→ **Work to be completed**:
Repeat the data that follows exactly, starting at the line with "Where should I click to: Open" and ending at the line with "This screenshot has height=425, width=680.", and leave out every picture.

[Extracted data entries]
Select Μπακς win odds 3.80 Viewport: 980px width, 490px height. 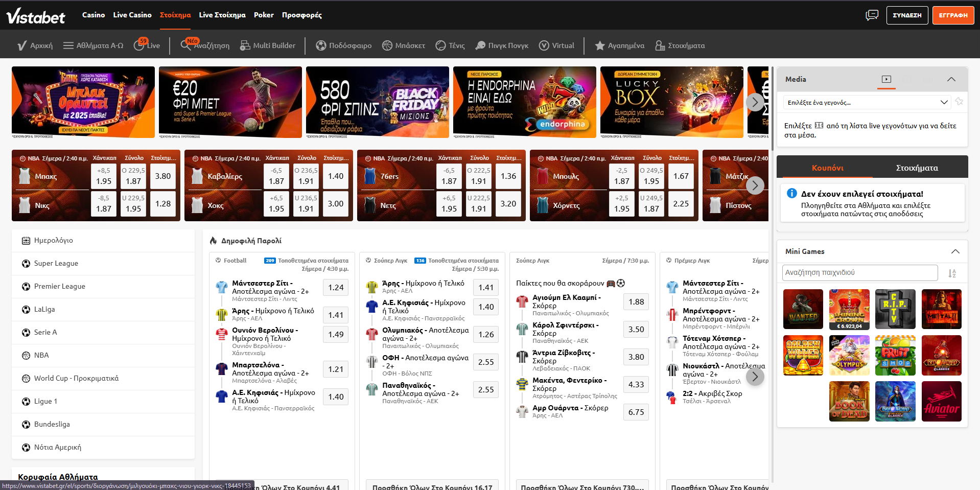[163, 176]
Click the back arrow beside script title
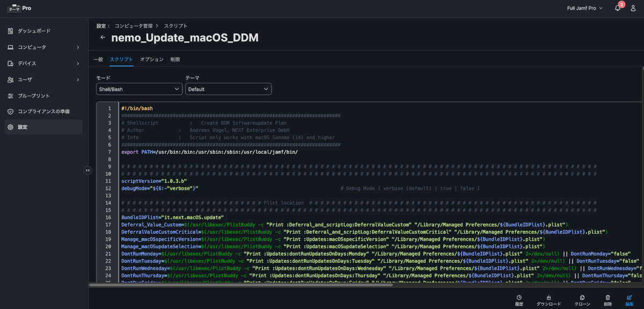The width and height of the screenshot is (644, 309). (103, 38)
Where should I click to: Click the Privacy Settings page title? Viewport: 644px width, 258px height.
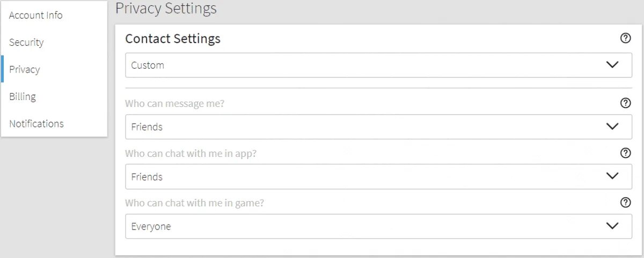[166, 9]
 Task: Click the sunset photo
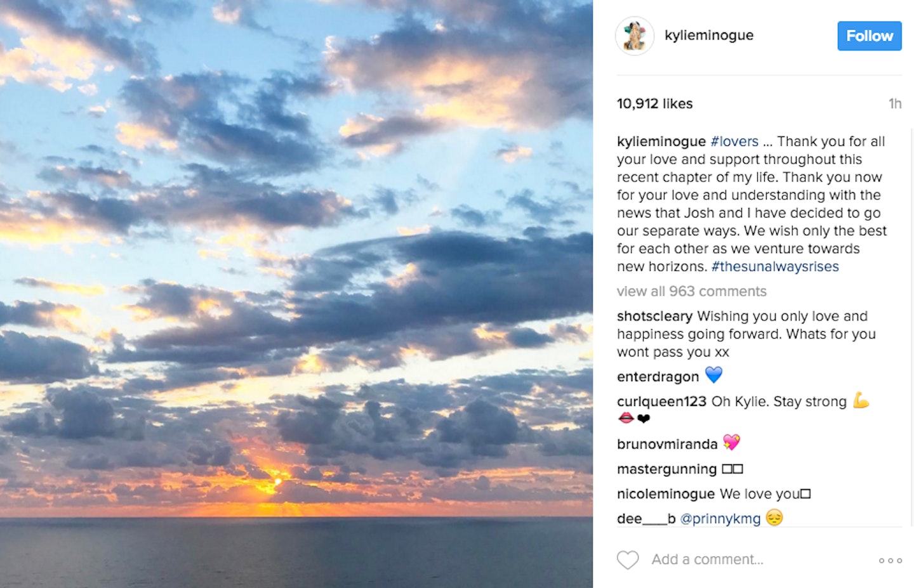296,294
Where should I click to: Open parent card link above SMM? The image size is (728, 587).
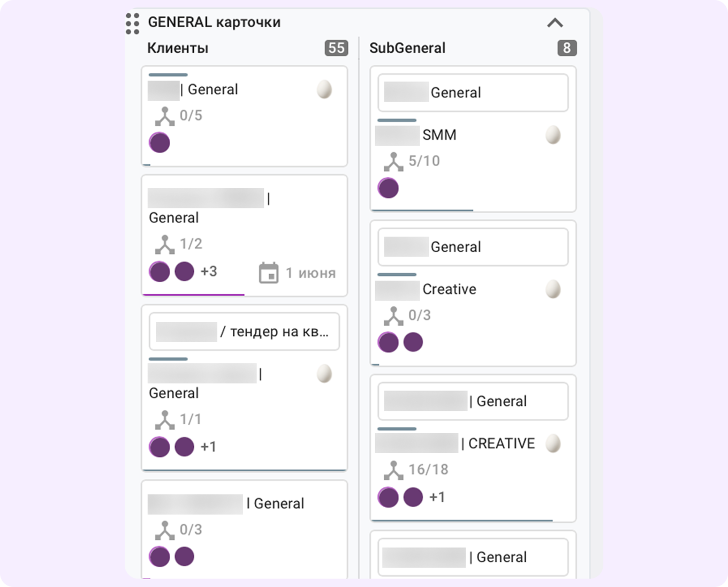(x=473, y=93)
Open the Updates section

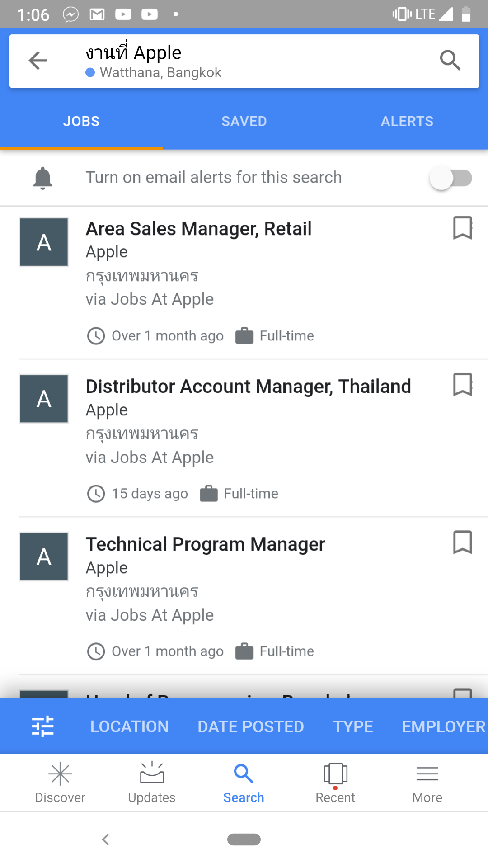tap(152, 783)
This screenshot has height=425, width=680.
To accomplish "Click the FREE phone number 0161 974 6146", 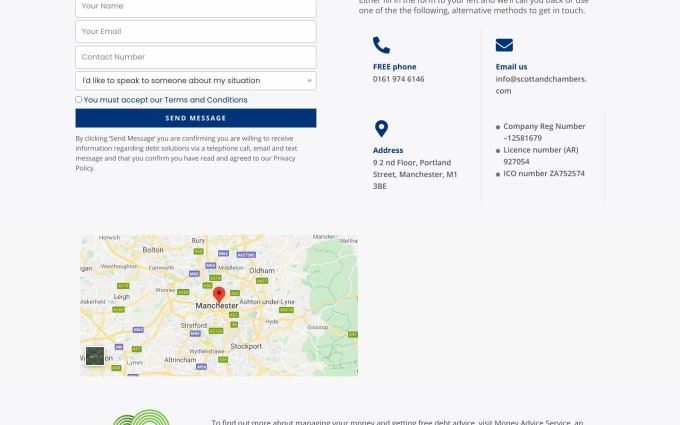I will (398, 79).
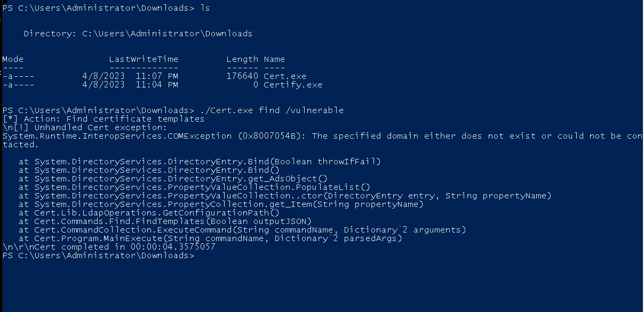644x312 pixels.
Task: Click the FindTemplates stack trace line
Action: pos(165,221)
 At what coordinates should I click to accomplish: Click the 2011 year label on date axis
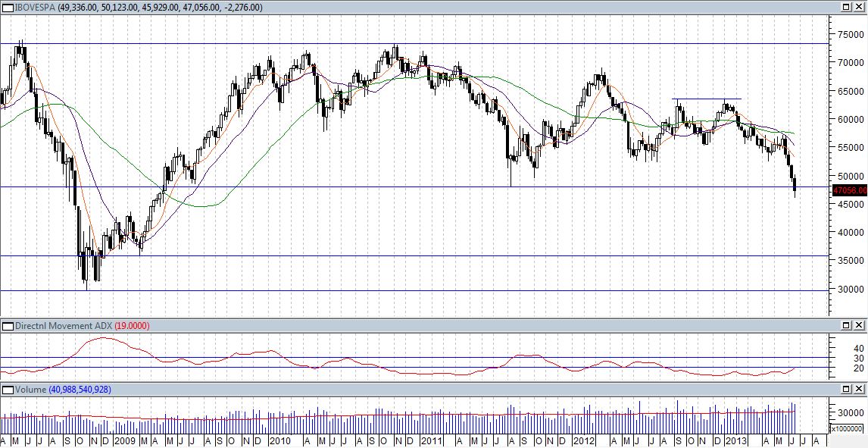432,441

→ **Answer section**:
Where should I click to: Open parent card link above SMM? The image size is (728, 587).
(x=473, y=93)
Open the Updates section

tap(152, 783)
This screenshot has height=425, width=680.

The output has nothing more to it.